Source extract:
────────────────

The bile bears situation
The cruel practice of extracting bear bile, and the keeping of bears on farms for this purpose, have been banned in Vietnam since back in 1992. However, the bear farm industry was only truly declared illegal in 2005, when the government announced that it wanted to allow all farms to “wind down” over time. Since then, farmers have been banned from acquiring new bears, and the remaining bears must be either kept and looked after, or given up. This effectively allows bears to be kept as “pets”, and represents a legal loophole that many farmers have been able to exploit. They “milk” the bears illegally and/or continue to trade bear products.
It is estimated that 1200 bears are still living on farms like this in Vietnam. In 2014 and 2015, FOUR PAWS visited some of these farms, and found bears being kept in appalling conditions. They are cooped up in tiny cages, with scarcely any daylight; they are fed an inappropriate diet; they are often diseased; and their faeces and urine fall through the bars/mesh, or lie on top, with the cages simply being hosed down. FOUR PAWS even saw bears missing limbs.

────────────────

Data extracts:

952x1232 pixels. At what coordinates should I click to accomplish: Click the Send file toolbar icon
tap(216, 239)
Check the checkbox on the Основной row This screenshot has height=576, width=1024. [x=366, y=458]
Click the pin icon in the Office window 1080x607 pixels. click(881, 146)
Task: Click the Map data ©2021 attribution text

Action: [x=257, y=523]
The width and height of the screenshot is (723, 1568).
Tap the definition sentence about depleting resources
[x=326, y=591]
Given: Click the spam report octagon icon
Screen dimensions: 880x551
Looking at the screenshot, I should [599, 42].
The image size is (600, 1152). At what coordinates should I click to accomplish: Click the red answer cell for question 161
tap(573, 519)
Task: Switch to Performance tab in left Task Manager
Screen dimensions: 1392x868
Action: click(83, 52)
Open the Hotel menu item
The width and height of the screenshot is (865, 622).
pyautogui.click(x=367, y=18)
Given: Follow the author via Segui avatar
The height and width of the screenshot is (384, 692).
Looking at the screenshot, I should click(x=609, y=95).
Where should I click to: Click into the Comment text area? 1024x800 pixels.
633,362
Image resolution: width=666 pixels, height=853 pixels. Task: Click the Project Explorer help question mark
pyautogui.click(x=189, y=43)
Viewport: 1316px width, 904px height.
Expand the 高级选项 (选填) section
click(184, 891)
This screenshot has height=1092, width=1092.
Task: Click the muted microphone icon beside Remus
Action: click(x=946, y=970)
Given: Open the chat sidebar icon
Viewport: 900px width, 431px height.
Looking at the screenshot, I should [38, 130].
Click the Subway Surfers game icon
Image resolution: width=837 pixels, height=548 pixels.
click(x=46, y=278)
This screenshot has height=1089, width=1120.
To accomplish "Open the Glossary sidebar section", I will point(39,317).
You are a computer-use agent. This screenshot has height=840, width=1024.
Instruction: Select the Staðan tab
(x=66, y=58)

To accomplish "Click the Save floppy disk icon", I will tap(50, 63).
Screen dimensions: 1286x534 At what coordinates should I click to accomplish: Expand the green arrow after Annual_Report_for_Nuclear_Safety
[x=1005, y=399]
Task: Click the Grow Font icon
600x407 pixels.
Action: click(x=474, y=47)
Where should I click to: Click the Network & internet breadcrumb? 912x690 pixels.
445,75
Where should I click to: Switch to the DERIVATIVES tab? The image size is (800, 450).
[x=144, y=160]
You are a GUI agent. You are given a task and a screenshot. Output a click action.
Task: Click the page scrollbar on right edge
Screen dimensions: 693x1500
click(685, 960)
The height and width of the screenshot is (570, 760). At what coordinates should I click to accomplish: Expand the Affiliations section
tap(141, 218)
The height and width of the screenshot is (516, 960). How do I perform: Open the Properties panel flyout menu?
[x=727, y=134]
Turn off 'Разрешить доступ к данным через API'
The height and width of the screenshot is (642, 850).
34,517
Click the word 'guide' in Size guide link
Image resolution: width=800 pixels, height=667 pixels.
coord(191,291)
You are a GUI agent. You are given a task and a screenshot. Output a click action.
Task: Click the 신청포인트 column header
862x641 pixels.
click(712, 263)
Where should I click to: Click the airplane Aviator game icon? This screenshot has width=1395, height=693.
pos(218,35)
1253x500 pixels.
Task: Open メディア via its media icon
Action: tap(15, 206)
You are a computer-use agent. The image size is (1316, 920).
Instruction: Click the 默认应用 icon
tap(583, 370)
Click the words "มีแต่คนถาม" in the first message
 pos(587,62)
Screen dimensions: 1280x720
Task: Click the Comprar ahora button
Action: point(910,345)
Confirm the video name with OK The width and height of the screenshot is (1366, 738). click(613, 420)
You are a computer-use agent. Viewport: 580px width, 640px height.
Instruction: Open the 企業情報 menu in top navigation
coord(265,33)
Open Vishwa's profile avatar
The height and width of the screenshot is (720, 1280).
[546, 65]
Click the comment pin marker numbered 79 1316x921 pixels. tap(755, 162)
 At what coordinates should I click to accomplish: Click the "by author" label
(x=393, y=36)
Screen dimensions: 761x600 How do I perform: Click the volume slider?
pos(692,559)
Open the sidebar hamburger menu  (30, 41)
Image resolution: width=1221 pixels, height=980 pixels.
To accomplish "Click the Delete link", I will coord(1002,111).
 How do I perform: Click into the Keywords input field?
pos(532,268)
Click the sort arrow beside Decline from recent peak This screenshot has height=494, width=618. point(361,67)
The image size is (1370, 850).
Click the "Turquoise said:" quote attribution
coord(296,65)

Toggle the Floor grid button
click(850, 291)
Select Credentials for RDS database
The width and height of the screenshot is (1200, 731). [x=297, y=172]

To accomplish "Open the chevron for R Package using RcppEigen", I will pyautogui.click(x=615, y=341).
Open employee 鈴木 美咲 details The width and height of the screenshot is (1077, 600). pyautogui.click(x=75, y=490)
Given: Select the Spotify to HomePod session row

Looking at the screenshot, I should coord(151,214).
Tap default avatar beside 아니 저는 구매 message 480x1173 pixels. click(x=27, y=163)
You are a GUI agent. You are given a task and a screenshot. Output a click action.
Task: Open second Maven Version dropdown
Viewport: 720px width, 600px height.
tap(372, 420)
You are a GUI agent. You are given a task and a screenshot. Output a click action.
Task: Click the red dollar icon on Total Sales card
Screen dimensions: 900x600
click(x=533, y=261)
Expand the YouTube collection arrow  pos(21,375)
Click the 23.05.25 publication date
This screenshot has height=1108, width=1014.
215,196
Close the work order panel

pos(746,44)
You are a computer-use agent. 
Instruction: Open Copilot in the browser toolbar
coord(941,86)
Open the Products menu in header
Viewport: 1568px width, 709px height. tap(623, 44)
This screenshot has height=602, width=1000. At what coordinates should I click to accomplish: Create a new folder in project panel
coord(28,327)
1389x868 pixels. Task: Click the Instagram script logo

────────────────

Tasks for this exercise:
(a) Output the passage on bile bears between "It is estimated" and "bears missing limbs.", inclusive.
(b) In the passage on bile bears, in what year was the bear farm industry truly declared illegal in Vietnam?
(c) Write the next part of the passage on bile bears in Vietnam, picking up after its last sentence.
The items have nothing to do with this work.

Answers:
(a)
It is estimated that 1200 bears are still living on farms like this in Vietnam. In 2014 and 2015, FOUR PAWS visited some of these farms, and found bears being kept in appalling conditions. They are cooped up in tiny cages, with scarcely any daylight; they are fed an inappropriate diet; they are often diseased; and their faeces and urine fall through the bars/mesh, or lie on top, with the cages simply being hosed down. FOUR PAWS even saw bears missing limbs.

(b) 2005

(c)
Despite the ban on extracting their bile, bears are still often “milked” behind closed doors. This involves unprofessionally anaesthetising the bear, then using ultrasound or simply a “stab in the dark” to locate its gallbladder. The bile is then pumped out through a catheter, or extracted with a syringe.
Almost all bears on private farms were poached from the wild. At a young age, they will have been torn away from their mother, and initially kept as a pet or a plaything. The reason they are usually poached from the wild is that this species, the Asian black bear, will rarely breed in captivity. Furthermore, bile from wild animals is considered particularly valuable.
Although demand for bear bile and other bear products is declining, it remains fairly strong. The dominant markets are China, Japan, Korea, Vietnam, Malaysia and Taiwan, but bear bile products can also be found in Australia, Indonesia, Laos, Myanmar, Singapore, the USA, and Canada.
As early as 3000 years ago, practitioners of traditional Chinese medicine attributed healing qualities to bear bile. The bile is said to combat eye disorders, bruising, digestive problems, and muscle pain – the active ingredient being ursodeoxycholic acid (UDCA).
Although it has been possible since 1955 to produce this element in the laboratory, bear bile is harvested on an industrial scale on so-called bile bear farms, in China, Korea, Laos and Vietnam. This is for commercial reasons, and because people wrongly believe that only bile from bears – in particular from wild bears – has the desired healing properties.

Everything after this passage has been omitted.